Return the rows from the beginning through the line containing "Action: click(842, 89)", inclusive, reproducing every line verbatim.
── RECORDS SHOWN
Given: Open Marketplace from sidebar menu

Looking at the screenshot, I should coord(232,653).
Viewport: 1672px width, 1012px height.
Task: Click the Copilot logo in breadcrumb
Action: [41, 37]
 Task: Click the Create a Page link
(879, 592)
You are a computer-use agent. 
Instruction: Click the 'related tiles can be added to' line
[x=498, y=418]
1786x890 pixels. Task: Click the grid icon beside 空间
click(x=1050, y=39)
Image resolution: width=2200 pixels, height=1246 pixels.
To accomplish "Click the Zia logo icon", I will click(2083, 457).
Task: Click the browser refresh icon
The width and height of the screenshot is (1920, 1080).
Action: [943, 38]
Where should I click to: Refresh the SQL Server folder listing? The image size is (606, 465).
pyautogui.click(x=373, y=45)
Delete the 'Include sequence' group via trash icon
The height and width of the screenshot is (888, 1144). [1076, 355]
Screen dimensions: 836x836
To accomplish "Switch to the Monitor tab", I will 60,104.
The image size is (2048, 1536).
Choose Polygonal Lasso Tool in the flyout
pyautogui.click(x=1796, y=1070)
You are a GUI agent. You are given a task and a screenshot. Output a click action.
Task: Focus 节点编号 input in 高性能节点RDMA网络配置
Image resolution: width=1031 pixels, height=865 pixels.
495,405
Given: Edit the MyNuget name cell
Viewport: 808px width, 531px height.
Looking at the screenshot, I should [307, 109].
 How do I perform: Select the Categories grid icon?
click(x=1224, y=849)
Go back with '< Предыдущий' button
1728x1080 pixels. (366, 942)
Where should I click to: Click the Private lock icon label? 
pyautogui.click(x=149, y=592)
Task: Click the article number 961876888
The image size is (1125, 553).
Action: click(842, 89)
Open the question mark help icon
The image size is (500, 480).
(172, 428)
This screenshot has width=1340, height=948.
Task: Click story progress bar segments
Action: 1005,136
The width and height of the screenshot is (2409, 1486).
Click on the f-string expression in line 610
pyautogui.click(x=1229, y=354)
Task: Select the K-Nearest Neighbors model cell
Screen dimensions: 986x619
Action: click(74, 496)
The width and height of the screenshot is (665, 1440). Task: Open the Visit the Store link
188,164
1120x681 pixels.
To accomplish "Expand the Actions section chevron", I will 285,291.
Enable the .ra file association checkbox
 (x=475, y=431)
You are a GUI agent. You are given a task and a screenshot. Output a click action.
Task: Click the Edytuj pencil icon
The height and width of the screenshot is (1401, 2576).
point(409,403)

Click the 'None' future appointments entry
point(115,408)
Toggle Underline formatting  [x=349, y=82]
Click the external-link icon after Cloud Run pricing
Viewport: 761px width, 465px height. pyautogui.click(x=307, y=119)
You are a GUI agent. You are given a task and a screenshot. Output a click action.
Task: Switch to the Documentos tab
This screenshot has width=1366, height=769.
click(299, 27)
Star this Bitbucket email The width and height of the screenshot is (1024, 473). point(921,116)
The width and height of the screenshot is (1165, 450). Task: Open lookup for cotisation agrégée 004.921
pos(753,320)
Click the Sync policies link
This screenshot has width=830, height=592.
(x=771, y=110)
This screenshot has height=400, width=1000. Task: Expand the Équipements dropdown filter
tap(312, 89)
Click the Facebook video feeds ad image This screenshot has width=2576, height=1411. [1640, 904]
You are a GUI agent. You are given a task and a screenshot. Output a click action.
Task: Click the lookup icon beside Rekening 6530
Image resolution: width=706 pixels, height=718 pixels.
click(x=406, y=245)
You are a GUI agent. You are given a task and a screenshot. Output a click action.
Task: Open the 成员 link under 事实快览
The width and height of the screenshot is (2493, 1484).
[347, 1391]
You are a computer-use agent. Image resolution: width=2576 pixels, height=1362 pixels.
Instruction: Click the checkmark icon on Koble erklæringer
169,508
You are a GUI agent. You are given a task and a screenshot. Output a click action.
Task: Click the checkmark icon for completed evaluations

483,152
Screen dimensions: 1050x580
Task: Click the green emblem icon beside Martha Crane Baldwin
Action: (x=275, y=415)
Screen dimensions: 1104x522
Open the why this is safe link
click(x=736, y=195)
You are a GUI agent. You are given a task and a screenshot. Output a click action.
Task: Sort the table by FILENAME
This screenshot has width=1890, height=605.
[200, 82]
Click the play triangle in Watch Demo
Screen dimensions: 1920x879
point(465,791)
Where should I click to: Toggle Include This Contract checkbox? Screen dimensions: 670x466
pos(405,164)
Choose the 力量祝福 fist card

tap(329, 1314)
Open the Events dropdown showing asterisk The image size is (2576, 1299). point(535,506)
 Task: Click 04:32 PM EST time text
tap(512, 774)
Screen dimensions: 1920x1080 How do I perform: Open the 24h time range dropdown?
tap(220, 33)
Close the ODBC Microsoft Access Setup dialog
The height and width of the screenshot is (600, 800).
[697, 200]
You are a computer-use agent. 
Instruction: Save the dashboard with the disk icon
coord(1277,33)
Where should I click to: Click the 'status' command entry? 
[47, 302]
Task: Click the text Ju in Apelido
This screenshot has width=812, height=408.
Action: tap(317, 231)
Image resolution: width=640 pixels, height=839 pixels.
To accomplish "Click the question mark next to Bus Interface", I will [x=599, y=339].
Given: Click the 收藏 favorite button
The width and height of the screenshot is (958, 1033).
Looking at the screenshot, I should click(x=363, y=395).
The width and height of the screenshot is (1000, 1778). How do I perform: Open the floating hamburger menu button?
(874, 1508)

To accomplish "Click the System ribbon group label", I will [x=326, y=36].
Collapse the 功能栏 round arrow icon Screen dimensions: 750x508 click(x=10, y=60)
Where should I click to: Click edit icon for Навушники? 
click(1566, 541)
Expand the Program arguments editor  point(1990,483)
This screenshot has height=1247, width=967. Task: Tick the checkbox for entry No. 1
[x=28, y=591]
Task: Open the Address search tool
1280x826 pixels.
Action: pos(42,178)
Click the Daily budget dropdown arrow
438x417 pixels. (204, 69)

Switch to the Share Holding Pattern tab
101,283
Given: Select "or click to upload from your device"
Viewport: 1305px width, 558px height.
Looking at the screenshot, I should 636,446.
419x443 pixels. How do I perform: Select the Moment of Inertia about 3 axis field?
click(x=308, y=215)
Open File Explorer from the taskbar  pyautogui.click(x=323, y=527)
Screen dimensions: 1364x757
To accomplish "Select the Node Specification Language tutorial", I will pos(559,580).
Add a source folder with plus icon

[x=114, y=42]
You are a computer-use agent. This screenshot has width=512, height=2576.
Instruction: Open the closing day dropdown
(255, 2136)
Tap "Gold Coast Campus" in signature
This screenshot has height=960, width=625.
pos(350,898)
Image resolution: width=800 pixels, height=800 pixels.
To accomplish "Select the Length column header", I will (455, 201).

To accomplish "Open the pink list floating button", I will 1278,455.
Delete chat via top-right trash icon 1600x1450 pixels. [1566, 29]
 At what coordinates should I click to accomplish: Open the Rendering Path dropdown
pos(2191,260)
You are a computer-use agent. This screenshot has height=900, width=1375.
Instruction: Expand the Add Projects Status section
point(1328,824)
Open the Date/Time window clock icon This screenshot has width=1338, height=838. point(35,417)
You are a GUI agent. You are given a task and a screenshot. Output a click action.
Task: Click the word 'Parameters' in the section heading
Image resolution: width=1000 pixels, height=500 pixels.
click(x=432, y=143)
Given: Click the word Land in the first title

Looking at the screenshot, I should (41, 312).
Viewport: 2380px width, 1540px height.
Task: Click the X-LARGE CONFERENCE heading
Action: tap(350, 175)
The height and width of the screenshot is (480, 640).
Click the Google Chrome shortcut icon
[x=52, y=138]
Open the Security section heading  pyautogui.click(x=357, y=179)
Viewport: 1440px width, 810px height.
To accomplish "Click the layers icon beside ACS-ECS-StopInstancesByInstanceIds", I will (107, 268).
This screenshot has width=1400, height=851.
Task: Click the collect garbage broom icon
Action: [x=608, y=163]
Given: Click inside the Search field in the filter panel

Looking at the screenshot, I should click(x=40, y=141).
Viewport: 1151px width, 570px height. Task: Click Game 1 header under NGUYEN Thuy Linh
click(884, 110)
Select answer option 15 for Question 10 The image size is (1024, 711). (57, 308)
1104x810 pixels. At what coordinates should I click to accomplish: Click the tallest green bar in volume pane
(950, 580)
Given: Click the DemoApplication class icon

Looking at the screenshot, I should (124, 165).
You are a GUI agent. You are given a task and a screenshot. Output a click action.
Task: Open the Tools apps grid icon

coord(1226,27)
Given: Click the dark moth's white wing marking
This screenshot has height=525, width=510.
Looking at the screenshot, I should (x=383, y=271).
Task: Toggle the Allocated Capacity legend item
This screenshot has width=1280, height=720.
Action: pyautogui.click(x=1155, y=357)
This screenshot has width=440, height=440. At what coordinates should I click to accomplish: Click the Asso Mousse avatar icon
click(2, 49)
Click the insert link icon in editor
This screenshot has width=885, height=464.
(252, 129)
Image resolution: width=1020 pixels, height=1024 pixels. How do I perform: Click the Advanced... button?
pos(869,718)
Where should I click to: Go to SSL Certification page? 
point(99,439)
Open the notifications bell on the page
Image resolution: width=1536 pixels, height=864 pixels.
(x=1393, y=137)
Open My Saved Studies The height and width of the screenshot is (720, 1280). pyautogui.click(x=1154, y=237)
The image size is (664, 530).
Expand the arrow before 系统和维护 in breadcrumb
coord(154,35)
────
EXERCISE OUTPUT:
Given: Open Marketplace from sidebar menu

Looking at the screenshot, I should coord(232,653).
Viewport: 1672px width, 1012px height.
Task: Click the Copilot logo in breadcrumb
Action: [41, 37]
 Task: Click the Create a Page link
(879, 592)
You are a computer-use agent. 
Instruction: Click the 'related tiles can be added to' line
[x=498, y=418]
1786x890 pixels. Task: Click the grid icon beside 空间
click(x=1050, y=39)
Image resolution: width=2200 pixels, height=1246 pixels.
To accomplish "Click the Zia logo icon", I will click(2083, 457).
Task: Click the browser refresh icon
The width and height of the screenshot is (1920, 1080).
Action: [943, 38]
Where should I click to: Refresh the SQL Server folder listing? The image size is (606, 465).
pyautogui.click(x=373, y=45)
Delete the 'Include sequence' group via trash icon
The height and width of the screenshot is (888, 1144). [1076, 355]
Screen dimensions: 836x836
To accomplish "Switch to the Monitor tab", I will 60,104.
The image size is (2048, 1536).
Choose Polygonal Lasso Tool in the flyout
pyautogui.click(x=1796, y=1070)
You are a GUI agent. You are given a task and a screenshot. Output a click action.
Task: Focus 节点编号 input in 高性能节点RDMA网络配置
Image resolution: width=1031 pixels, height=865 pixels.
495,405
Given: Edit the MyNuget name cell
Viewport: 808px width, 531px height.
Looking at the screenshot, I should [307, 109].
 How do I perform: Select the Categories grid icon?
click(x=1224, y=849)
Go back with '< Предыдущий' button
1728x1080 pixels. (366, 942)
Where should I click to: Click the Private lock icon label? 
pyautogui.click(x=149, y=592)
Task: Click the article number 961876888
The image size is (1125, 553).
Action: click(842, 89)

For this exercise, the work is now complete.